-- Provided data --
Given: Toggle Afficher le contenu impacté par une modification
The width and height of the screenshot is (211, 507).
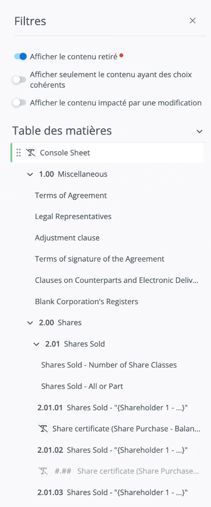Looking at the screenshot, I should tap(19, 103).
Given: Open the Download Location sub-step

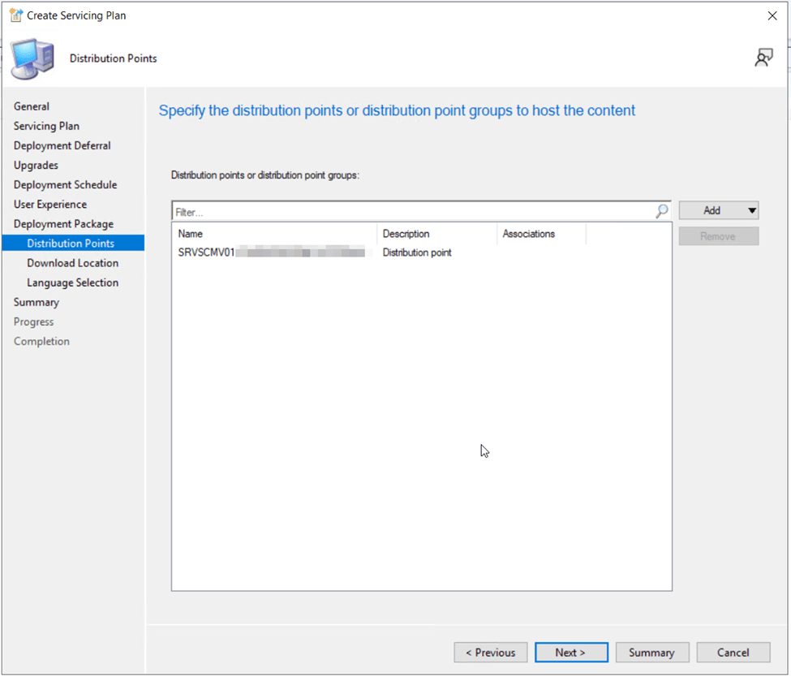Looking at the screenshot, I should 72,263.
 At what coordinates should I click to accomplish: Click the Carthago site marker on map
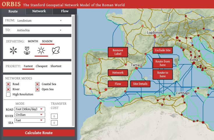(x=183, y=96)
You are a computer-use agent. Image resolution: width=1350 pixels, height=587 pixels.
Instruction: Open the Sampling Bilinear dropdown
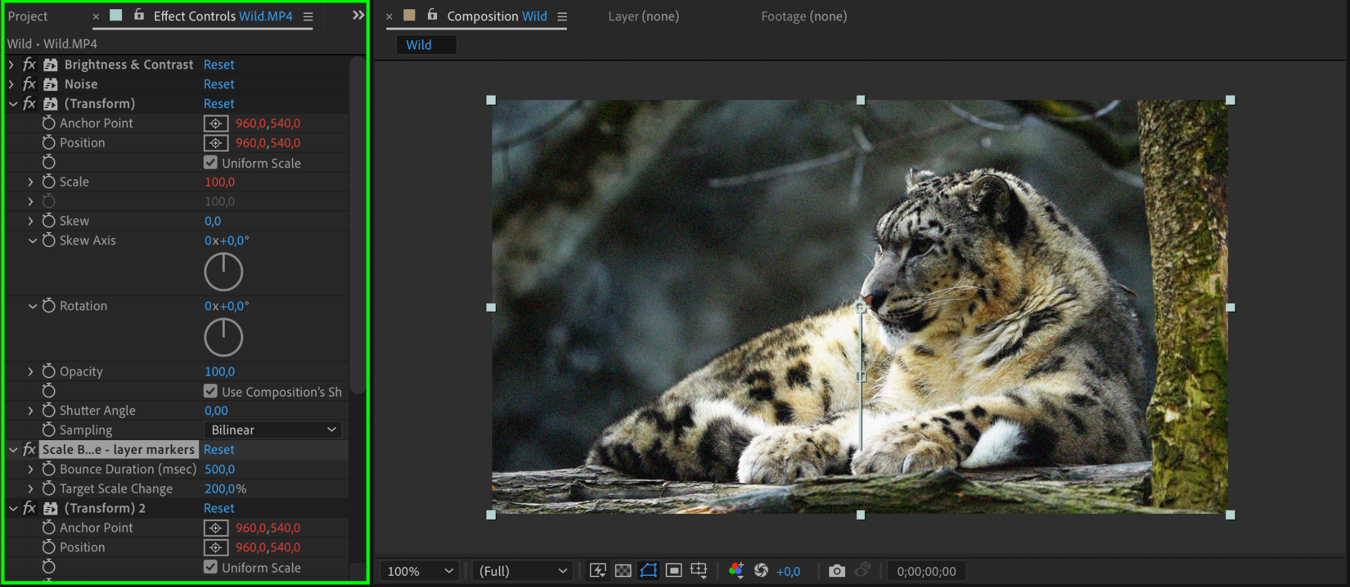click(x=273, y=430)
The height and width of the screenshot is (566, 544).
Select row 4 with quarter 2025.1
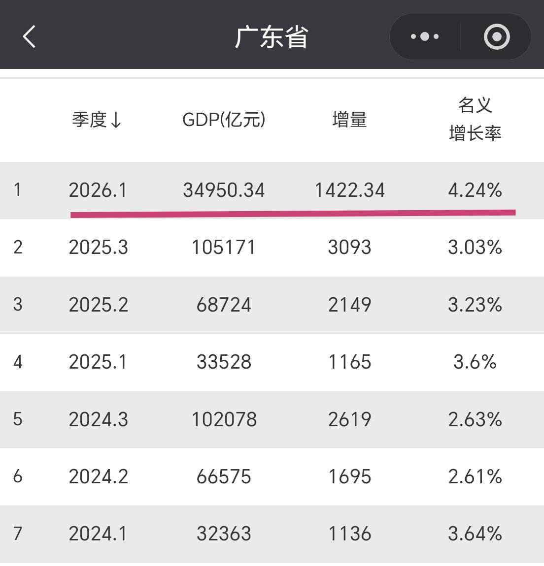(x=271, y=362)
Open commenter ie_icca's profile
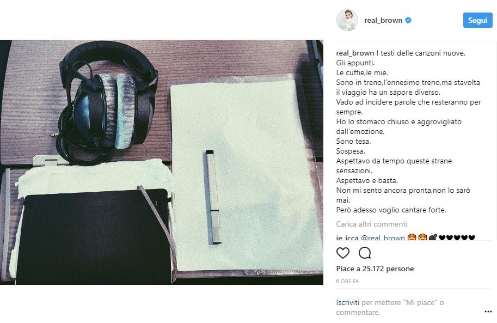This screenshot has width=497, height=323. (347, 237)
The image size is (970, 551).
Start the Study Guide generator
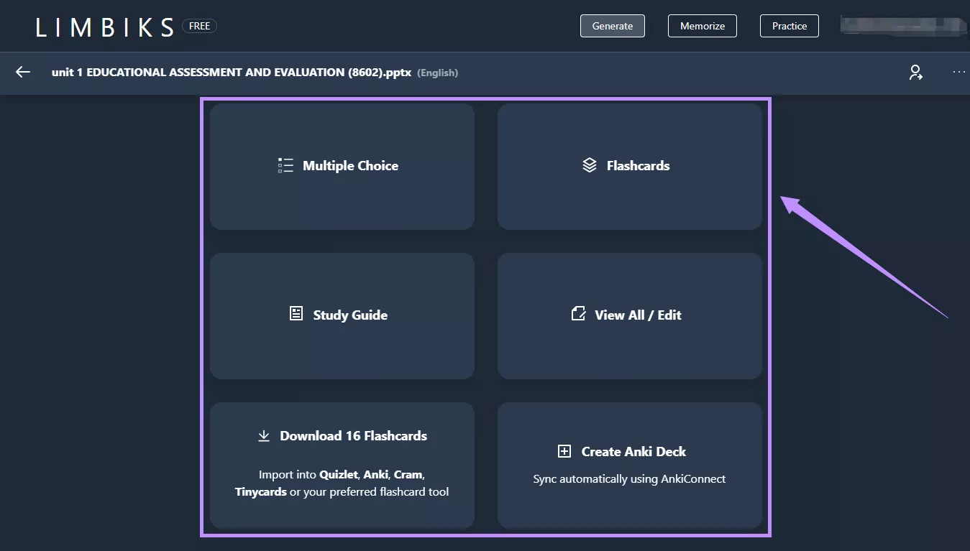click(x=342, y=315)

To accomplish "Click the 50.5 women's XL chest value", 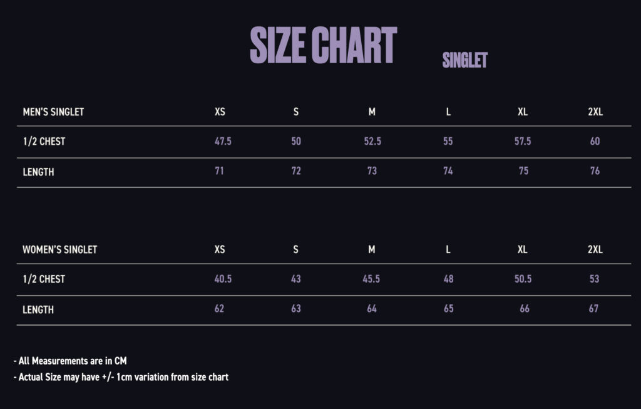I will pyautogui.click(x=523, y=279).
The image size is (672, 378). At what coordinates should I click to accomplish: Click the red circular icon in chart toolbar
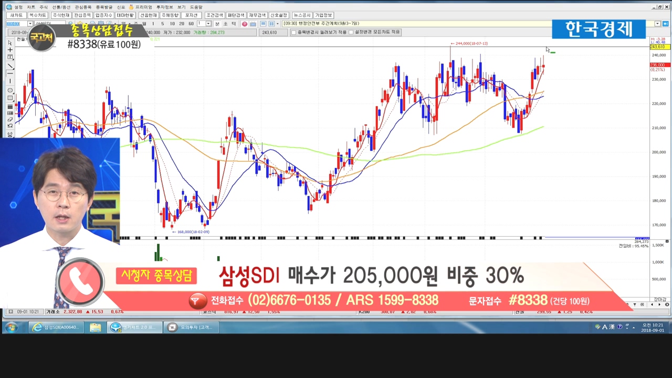tap(245, 24)
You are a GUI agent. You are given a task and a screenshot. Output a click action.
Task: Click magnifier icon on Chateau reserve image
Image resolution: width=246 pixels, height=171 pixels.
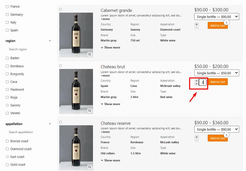pyautogui.click(x=90, y=167)
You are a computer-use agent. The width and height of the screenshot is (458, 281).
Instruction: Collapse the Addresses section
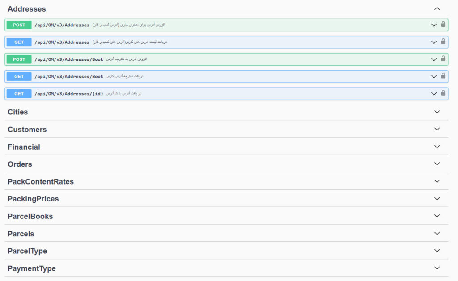[437, 8]
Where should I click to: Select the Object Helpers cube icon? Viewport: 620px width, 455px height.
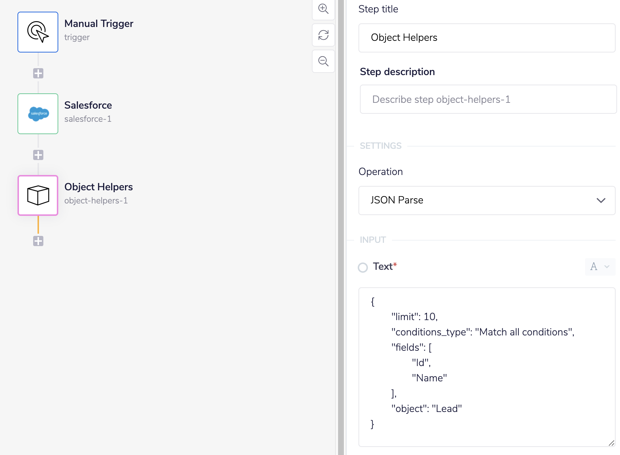(38, 195)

-- What to do --
Tally of lines with the word "agent": work out how many lines in the records hold it, and give that number only.

-- Exercise output --
3